+++ Textauszug +++

Yurii Sheliazhenko von der Ukrainischen Pazifistischen Bewegung hat eine eindrucksvolle Videonachricht für die Veranstaltungen rund um den Internationalen Tag der Kriegsdienstverweigerung am 15. Mai gesandt. Es finden deutschlandweit Aktionen statt, aber auch in Finnland, Belgien und Italien rufen mehr als 30 deutsche und internationale Friedens- und Menschenrechtsorganisationen - darunter auch solche aus Russland, Belarus und der Ukraine, zur Teilnahme an den zahlreichen Veranstaltungen auf. Hier findet sich der Aufruf: Schutz und Asyl für alle aus Russland, Belarus und der Ukraine, die den Kriegsdienst verweigern .

+++ Angezeigte Datensätze +++

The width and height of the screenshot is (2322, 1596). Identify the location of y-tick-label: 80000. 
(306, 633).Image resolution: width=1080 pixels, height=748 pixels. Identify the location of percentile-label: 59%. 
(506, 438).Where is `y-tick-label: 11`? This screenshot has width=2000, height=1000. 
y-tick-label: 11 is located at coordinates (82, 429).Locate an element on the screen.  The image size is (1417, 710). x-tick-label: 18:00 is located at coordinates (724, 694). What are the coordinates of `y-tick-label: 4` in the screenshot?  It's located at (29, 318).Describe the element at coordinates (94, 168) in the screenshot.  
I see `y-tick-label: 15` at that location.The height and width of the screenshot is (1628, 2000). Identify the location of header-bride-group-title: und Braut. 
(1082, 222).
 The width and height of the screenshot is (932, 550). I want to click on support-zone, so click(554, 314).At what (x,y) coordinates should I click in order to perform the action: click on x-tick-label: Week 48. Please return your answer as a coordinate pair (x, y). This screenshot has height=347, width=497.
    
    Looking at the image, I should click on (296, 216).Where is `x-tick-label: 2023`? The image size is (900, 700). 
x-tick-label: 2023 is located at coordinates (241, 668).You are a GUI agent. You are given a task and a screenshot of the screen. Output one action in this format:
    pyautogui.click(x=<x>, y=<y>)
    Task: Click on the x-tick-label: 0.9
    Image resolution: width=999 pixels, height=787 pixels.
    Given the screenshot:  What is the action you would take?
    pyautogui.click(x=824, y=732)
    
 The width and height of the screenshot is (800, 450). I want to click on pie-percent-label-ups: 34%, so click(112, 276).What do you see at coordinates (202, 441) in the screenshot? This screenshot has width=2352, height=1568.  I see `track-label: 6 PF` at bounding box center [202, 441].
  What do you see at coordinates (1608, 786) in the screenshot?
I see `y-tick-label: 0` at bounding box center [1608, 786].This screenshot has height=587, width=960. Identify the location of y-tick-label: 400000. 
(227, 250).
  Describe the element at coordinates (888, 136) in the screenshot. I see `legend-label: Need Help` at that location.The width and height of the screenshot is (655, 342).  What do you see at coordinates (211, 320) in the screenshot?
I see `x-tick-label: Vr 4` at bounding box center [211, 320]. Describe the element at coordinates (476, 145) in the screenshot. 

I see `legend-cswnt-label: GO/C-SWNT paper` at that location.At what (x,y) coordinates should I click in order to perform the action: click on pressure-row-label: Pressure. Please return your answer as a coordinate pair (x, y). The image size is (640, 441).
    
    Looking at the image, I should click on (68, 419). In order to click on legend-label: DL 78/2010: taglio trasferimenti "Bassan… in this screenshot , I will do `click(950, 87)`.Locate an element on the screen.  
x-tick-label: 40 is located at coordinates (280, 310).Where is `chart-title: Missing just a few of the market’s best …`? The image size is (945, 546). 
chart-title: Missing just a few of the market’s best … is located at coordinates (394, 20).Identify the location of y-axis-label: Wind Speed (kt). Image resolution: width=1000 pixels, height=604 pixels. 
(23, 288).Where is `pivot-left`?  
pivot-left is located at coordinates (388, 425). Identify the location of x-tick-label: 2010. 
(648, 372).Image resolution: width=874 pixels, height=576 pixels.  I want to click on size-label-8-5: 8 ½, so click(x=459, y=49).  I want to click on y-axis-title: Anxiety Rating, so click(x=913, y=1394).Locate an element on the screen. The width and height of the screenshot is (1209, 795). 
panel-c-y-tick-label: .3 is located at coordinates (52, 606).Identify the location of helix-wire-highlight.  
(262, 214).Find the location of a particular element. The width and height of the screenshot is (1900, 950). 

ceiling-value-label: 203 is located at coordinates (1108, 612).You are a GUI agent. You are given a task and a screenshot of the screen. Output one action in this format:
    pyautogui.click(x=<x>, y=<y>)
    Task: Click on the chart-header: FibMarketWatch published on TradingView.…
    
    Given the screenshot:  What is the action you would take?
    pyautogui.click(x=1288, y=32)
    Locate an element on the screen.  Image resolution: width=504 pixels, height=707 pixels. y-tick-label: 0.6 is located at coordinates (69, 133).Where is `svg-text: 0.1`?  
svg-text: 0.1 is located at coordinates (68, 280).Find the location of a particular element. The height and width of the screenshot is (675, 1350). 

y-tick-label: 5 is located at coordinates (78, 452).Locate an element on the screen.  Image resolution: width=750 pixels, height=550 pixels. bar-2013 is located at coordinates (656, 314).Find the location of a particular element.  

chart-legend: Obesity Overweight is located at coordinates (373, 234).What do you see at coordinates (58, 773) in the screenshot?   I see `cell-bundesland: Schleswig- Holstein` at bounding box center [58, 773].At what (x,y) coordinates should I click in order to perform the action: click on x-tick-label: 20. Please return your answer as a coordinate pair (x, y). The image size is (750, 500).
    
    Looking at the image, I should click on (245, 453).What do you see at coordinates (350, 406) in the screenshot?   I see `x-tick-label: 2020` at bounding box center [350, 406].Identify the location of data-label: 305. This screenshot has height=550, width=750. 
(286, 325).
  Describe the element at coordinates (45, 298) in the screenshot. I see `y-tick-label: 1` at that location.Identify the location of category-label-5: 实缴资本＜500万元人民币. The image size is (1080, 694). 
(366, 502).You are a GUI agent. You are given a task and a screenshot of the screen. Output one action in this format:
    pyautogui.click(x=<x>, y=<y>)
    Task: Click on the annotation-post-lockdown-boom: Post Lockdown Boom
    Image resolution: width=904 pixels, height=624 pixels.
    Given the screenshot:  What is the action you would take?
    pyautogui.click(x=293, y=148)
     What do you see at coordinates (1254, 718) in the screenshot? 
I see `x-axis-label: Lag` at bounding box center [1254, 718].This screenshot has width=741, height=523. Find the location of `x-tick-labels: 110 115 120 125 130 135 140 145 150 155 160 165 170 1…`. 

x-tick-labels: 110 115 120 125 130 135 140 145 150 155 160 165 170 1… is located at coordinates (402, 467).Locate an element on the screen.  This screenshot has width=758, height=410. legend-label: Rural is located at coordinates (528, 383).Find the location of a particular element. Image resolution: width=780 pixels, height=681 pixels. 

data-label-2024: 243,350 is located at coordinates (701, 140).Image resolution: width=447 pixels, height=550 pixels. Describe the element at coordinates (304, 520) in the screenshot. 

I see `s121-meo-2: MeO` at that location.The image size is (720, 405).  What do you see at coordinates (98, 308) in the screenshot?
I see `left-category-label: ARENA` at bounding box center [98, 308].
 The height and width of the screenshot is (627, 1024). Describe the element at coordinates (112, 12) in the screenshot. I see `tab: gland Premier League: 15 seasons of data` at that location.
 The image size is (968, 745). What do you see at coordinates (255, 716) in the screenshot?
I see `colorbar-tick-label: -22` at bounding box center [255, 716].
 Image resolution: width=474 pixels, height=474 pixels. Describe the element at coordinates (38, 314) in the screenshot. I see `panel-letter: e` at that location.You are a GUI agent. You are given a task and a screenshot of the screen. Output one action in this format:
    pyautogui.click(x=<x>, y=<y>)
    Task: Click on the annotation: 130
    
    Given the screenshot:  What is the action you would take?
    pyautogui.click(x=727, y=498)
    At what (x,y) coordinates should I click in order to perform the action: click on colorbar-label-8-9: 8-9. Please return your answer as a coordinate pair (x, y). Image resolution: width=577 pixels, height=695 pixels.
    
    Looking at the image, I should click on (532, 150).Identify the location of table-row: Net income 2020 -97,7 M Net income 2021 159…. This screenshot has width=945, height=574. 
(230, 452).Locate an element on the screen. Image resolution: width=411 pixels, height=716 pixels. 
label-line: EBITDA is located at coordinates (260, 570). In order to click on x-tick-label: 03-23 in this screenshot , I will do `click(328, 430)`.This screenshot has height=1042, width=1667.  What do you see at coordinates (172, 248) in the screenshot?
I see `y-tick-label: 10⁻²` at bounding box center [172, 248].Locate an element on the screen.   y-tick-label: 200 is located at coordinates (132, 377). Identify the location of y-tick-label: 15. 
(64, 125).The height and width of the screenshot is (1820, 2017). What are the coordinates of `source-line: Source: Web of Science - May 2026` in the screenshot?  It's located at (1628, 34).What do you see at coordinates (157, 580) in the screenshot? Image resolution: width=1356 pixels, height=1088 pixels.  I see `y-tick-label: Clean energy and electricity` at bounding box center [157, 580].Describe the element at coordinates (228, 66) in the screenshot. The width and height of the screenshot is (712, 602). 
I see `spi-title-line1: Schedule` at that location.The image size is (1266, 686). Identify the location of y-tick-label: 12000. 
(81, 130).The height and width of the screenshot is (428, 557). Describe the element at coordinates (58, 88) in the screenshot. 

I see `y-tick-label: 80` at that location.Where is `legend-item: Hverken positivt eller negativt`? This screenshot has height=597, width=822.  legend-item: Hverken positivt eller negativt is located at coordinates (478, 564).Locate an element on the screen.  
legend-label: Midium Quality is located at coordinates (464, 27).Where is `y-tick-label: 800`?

+++

Führen Sie den Textauszug über den Internationalen Tag der Kriegsdienstverweigerung im Anschluss an seinen letzten Satz fort. Die Datensätze spielen hierbei keine Rolle.

**Lösung**:
Das Video mit dem Redebeitrag von Yurii Sheliazhenko kann heruntergeladen werden unter: https://fex.net/s/dx8ypod

Es folgt eine deutsche Übersetzung der Botschaft von Yurii Sheliazhenko, daran anschließend das englische Original.

Von Yurii Sheliazhenko

Liebe Freundinnen und Freunde,

ich sende Euch Grüße aus Kiew von der Ukrainischen Pazifistischen Bewegung.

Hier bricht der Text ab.